3

Let's use the dataset from this question:

dat<-data.frame(replicate(20,sample(c("A", "B", "C","D"), size = 100, replace=TRUE)))

Then we can build the transition matrix and the markov chain:

# Build transition matrix
trans.matrix <- function(X, prob=T)
{
  tt <- table( c(X[,-ncol(X)]), c(X[,-1]) )
  if(prob) tt <- tt / rowSums(tt)
  tt
}
trans.mat <- trans.matrix(as.matrix(dat))
attributes(trans.mat)$class <- 'matrix'

# Build markovchain
library(markovchain)
chain <- new('markovchain', transitionMatrix = trans.mat)

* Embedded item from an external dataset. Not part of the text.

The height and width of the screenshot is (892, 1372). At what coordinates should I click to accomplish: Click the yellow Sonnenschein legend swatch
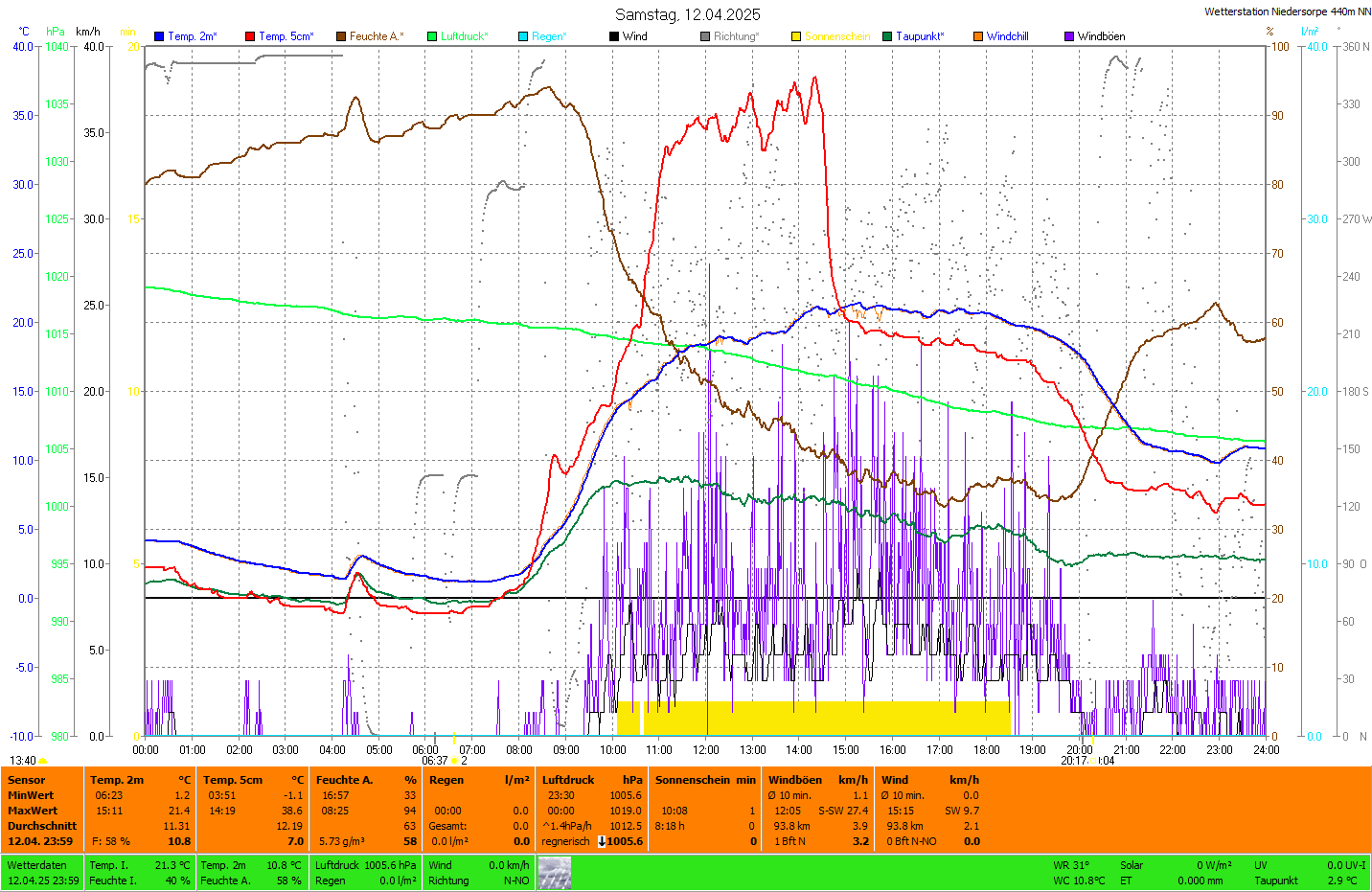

If I now encounter a new sequence, let's say AAABCAD can I then calculate the probability of observing this sequence given this markovchain?

Eskapp
  • 3,419
  • 2
  • 22
  • 39
KingBoomie
  • 278
  • 1
  • 12

1 Answers1

4

I cannot see a function in markovchain exactly for that, but it can be easily done manually too. There's one caveat though: the transition matrix does not provide the probability of observing the first A, which needs to be provided by you. Let it be 0.25, as it would be if all four states were equally likely (which is true in your example).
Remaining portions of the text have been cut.